人間オークション       ~100億の絆~

Episode14

―麗亜side—
命(みこと)の世話をするようになってから且功さんは狂ったかのように仕事をするようになった。彼は部屋から滅多に出てこず、食事は出前などをとるだけ。

「且功さん、もう3日もずっと仕事をされてますよね。少しは休んだ方が……。」
「今の僕にできることは仕事だけだ。麗亜は好きに過ごせばいい。」
「命(みこと)が貴女を忘れてしまったことがショックなのは分かります。でもずっと仕事ばかりでは且功さんが倒れてしまいますよ。」

「僕は…なにもできないんだ。命(みこと)のためにできることが何一つないんだ。僕は……。」

いつもの冷静な且功さんではない。一人の女の子に影響される一人の男の人。それまでに命(みこと)の存在が大きいのが見ているだけで分かる。

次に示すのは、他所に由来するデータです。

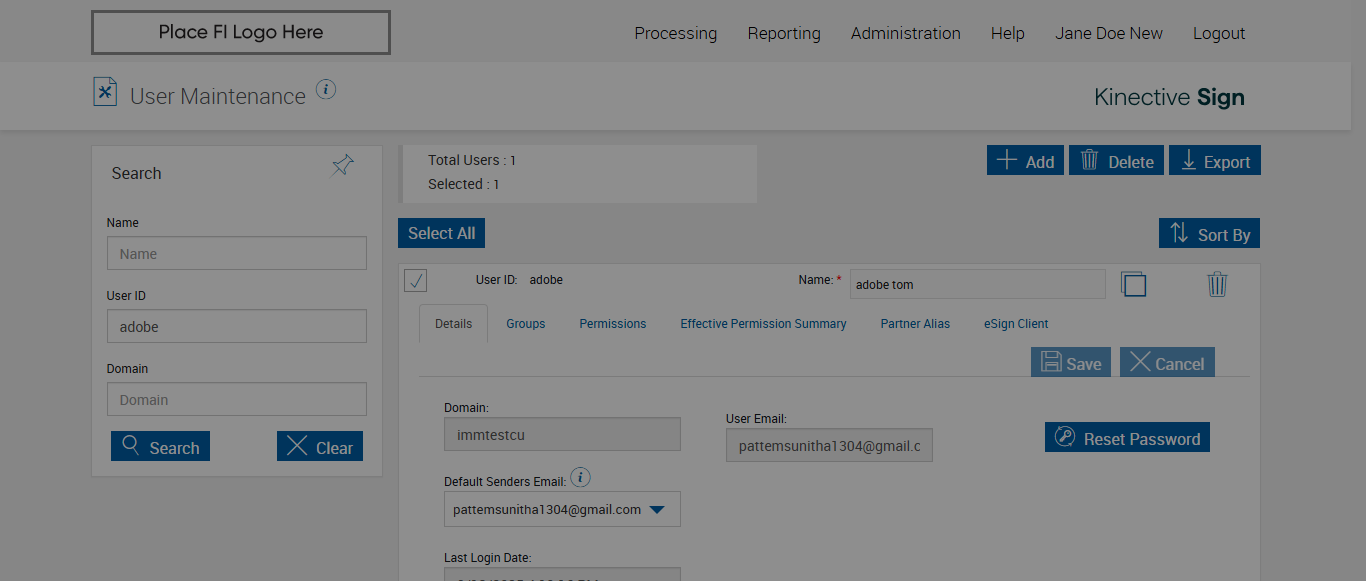
Task: Click the Default Senders Email info icon
Action: (x=580, y=477)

「命(みこと)の記憶は私たちが必ず取り戻します。だから、無理をして体を壊すようなことはしないでください。きっと、命(みこと)もそんなこと望みません。」
「……眠れないんだ。」

「え……?」

「夜になって寝ようとするたびに命(みこと)が撃たれた光景を思い出す。命(みこと)が死んでしまうのではないか、もう命(みこと)は僕のもとには戻ってきてくれないんじゃないかと思うと恐怖で眠れないんだ。誰かを大切に思うことなんてなかった僕にはどうすればいいか分からない。」



「もう……貴方のそのような姿を見るのは私も辛いんです。且功さん、お願いです。命(みこと)を諦めて…私を選んでください。私が命(みこと)の分まで貴方に全てを捧げます。私を命(みこと)だと思って接してくださって構いません。私は貴方と…貴方たちと生きるために神無月を捨てました。だから、お願いです。私を選んで……。」


こんな私の感情を押し付けるような言い方は且功さんが一番嫌うこと。それでももう壊れていく且功さんを見るのは辛かった。私が代わりになれるのなら代わりになりたい、麗亜としての私を愛してもらえなくても、彼が少しでも幸せに感じてくれるのであればどんなことでもしたいと思った。

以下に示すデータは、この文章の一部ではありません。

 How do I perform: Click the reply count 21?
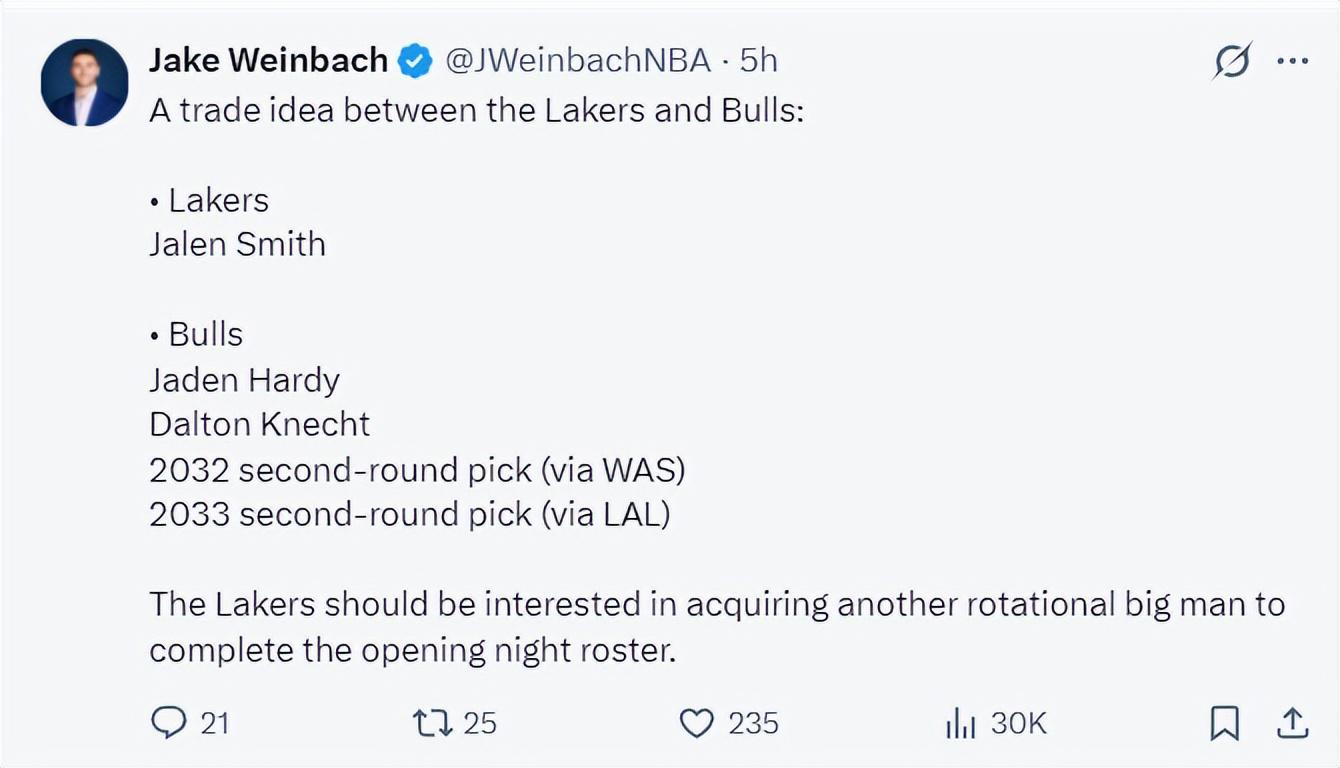coord(215,723)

「まさか本当に……神無月家を捨てたのか……?僕なんかのために……。」

「最初は捨てる覚悟なんてできませんでした。でも、命(みこと)と出会ってここで過ごすようになって家を出る覚悟が決まりました。だから……私を選んでください。」

「すまなかった……でも僕には命(みこと)しか考えられないんだ。本当に悪いと思ってる。だが、命(みこと)との未来しか僕には考えられないんだ。」


こんなときでも貴方は自分の意志を貫き揺るがないのね。気高く誰よりも自分に厳しく強くあろうとするその姿。私が心を奪われた貴方の姿。そしてそこに加わった新たな貴方の姿。


「私は……且功さんが決めたことを受け止めます。そして命(みこと)と出会えたことに感謝をしています。命(みこと)がいたから貴方は変わった……変わってしまった。でも、それは私も同じこと。命(みこと)と出会って大切なことを学びました。命(いのち)ある限り生きること。それはとても大変で美しいこと。決められた生き方をするのではなく自分で未来を切り拓く。こんなにも困難でそして楽しい生き方は他にありません。」

命(みこと)がいてくれたおかげで私たちの関係はこうも変わってしまった。決して二度ともとに戻ることはないこと。でもその世界こそが私たちが生きていくべき世界。なにが起こるか分からない人生。だからこそ命(いのち)ある限り生き、後悔のない人生にする。
私たちが生まれてきた意味。

そう、悟った翌日、且功さんが私の世界からいなくなった。